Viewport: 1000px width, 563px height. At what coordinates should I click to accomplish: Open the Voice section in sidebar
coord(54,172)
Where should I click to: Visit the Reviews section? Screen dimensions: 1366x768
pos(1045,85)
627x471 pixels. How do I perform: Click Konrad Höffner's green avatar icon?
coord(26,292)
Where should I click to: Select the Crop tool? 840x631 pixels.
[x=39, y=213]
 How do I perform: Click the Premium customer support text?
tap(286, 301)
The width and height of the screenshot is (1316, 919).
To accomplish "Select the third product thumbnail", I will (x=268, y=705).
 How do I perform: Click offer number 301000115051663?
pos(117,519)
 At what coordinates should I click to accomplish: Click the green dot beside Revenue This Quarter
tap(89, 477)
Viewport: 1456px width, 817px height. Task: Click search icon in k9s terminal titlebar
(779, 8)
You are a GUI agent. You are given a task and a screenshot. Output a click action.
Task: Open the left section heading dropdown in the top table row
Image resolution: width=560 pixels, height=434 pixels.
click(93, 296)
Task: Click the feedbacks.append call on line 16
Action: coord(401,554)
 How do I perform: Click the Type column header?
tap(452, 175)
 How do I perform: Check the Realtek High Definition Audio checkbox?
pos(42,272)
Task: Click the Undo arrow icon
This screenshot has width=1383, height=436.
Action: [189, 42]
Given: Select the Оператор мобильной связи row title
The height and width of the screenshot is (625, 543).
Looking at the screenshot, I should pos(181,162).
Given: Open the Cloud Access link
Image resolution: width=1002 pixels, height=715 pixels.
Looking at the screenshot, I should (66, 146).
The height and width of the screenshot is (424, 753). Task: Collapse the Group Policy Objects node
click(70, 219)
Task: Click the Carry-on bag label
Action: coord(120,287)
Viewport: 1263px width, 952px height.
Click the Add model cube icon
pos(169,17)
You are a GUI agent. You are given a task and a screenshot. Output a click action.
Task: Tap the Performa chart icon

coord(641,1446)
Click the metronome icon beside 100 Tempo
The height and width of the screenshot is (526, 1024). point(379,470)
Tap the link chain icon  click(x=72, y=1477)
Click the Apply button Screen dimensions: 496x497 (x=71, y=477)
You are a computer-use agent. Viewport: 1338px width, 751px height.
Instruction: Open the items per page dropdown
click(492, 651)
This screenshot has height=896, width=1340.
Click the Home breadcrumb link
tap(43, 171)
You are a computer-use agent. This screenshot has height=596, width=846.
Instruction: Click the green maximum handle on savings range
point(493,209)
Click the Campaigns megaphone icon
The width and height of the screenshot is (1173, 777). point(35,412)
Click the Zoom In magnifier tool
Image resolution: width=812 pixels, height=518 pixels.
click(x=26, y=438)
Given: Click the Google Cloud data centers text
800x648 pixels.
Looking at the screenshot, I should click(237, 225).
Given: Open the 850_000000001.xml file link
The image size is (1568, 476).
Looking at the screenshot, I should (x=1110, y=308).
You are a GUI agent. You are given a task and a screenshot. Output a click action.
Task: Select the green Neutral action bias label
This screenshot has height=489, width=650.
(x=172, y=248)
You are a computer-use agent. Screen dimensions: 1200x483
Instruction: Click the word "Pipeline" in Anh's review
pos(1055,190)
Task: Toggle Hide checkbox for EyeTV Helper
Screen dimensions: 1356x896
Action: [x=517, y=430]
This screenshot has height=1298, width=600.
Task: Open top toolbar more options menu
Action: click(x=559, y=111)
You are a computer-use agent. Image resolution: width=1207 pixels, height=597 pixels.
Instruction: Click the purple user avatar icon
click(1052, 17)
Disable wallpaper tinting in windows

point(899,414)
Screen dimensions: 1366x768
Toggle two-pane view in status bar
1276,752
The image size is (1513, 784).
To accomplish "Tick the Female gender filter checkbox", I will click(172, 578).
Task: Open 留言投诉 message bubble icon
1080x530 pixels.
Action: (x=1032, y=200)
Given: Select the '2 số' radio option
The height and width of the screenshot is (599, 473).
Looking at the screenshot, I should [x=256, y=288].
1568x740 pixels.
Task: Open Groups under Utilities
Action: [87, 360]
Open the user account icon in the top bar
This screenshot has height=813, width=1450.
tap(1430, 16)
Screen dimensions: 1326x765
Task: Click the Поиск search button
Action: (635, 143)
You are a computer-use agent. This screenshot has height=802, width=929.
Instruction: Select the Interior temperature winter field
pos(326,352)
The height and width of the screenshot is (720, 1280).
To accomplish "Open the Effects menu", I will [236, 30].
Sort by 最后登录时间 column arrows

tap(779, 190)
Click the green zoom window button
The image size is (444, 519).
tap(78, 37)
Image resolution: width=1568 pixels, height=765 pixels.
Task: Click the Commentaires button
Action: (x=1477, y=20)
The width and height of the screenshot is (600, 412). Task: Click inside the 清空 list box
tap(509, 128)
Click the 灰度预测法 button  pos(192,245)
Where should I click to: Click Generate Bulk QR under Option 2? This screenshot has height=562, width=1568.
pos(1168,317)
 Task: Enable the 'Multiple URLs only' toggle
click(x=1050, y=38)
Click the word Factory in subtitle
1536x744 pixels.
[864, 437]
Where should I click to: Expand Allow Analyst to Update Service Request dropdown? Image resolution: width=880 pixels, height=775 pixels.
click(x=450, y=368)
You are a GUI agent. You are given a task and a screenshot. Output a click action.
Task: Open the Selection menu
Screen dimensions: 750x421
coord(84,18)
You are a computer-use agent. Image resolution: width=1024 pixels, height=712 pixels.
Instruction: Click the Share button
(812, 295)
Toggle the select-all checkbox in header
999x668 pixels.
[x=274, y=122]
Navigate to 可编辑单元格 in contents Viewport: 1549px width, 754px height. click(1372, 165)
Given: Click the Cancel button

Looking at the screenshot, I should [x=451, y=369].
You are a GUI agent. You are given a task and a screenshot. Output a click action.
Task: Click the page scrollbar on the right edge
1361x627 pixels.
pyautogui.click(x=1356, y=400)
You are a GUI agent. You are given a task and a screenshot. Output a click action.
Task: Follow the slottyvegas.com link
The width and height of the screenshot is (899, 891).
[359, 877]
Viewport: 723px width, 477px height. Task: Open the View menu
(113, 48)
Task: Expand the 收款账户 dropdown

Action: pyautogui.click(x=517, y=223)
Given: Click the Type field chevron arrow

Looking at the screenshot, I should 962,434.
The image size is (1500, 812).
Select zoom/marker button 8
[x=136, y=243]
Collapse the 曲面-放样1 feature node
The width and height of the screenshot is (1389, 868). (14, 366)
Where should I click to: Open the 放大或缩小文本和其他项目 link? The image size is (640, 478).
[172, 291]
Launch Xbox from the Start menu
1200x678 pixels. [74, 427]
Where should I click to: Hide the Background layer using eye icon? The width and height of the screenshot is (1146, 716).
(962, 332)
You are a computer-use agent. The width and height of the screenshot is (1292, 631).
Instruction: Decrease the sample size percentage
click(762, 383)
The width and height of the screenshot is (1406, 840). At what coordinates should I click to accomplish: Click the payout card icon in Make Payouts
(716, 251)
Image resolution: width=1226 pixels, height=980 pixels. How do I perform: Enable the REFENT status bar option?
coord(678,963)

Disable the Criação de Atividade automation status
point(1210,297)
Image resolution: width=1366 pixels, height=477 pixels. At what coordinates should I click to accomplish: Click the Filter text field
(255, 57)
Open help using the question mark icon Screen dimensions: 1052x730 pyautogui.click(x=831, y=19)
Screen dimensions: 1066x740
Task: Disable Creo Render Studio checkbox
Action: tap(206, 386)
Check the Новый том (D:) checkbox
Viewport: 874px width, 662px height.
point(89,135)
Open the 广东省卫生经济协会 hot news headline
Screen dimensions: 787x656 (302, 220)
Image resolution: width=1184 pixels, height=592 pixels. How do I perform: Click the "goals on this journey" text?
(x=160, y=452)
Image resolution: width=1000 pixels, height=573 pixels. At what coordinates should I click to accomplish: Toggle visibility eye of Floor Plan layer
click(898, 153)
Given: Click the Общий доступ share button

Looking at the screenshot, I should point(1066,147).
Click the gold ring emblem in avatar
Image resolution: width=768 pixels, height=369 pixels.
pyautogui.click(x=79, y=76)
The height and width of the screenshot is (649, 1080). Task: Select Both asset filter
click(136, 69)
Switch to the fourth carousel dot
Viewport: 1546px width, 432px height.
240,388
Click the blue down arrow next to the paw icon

---

● WHAT YOU HAVE TO DO:
In the entries above, find the line with "The height and width of the screenshot is (599, 473)." and the line with "Click the 灰度预测法", then set down exactly those two and every line between them, nothing else.

● OUTPUT:
The height and width of the screenshot is (599, 473).
Looking at the screenshot, I should [x=256, y=288].
1568x740 pixels.
Task: Open Groups under Utilities
Action: [87, 360]
Open the user account icon in the top bar
This screenshot has height=813, width=1450.
tap(1430, 16)
Screen dimensions: 1326x765
Task: Click the Поиск search button
Action: (635, 143)
You are a computer-use agent. This screenshot has height=802, width=929.
Instruction: Select the Interior temperature winter field
pos(326,352)
The height and width of the screenshot is (720, 1280).
To accomplish "Open the Effects menu", I will [236, 30].
Sort by 最后登录时间 column arrows

tap(779, 190)
Click the green zoom window button
The image size is (444, 519).
tap(78, 37)
Image resolution: width=1568 pixels, height=765 pixels.
Task: Click the Commentaires button
Action: (x=1477, y=20)
The width and height of the screenshot is (600, 412). Task: Click inside the 清空 list box
tap(509, 128)
Click the 灰度预测法 button  pos(192,245)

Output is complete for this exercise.